Kakariki white clover is new in our clover lineup. Kakariki is a late maturing intermediate white clover, with some characteristics of Ladino (big leaves) and some of Dutch White Clover (lots of stolons). More leaves mean higher yields and more stolons equal better persistence. Kakariki white clover is great for hay and grazing. White clover is high in protein, vitamins and minerals. Kakariki is a good producer of high-quality feed and is utilized extensively as a soil building crop. It helps reduce erosion due to it’s vigorous root system. Planting Kakariki bring in the pollinators and wildlife. Ladino also produces large amounts of nitrogen, which in turns feeds the grass sward within the pasture. Perennial Kakariki white clover has multiple uses.

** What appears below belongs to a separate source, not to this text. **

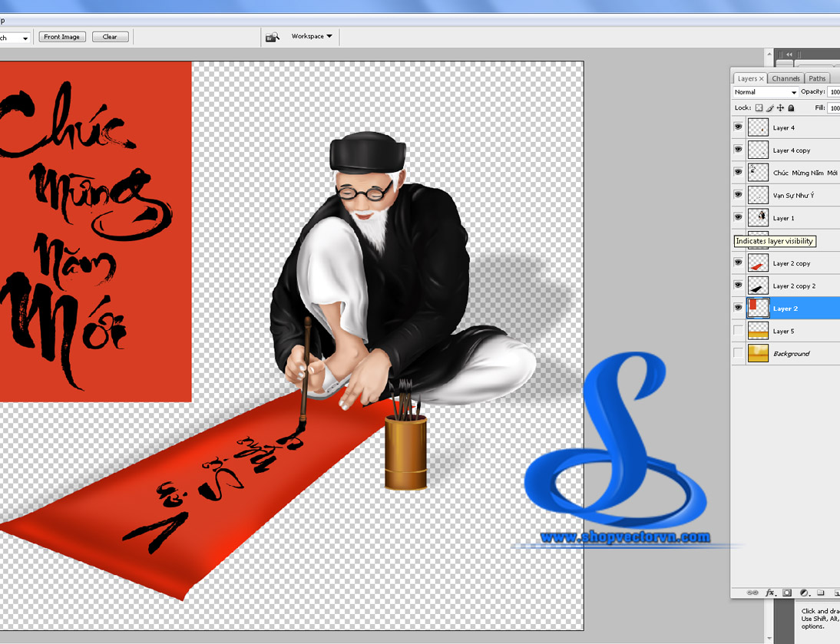Create a new layer group with the folder icon
Screen dimensions: 840x644
pos(820,593)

Ladino clover planted with perennial grasses should be grazed or mowed frequently (2 or 3 times per summer) with the final mowing in late August. Fertilizer should be applied throughout the year. To manage the bloat risk associated with ladino clovers, manage your pasture swards with no more than a 10% stand of clover. Do not overgraze the grasses below 4 inches for this increases the clover concentration.
White clover will thrive on soils with a pH of 5.5 or higher. Both white and ladino clover need adequate phosphorus and potassium for establishment, persistence and growth. White clover is especially responsive to cool, moist conditions. It grows best between 50 degrees F and 85 degrees F.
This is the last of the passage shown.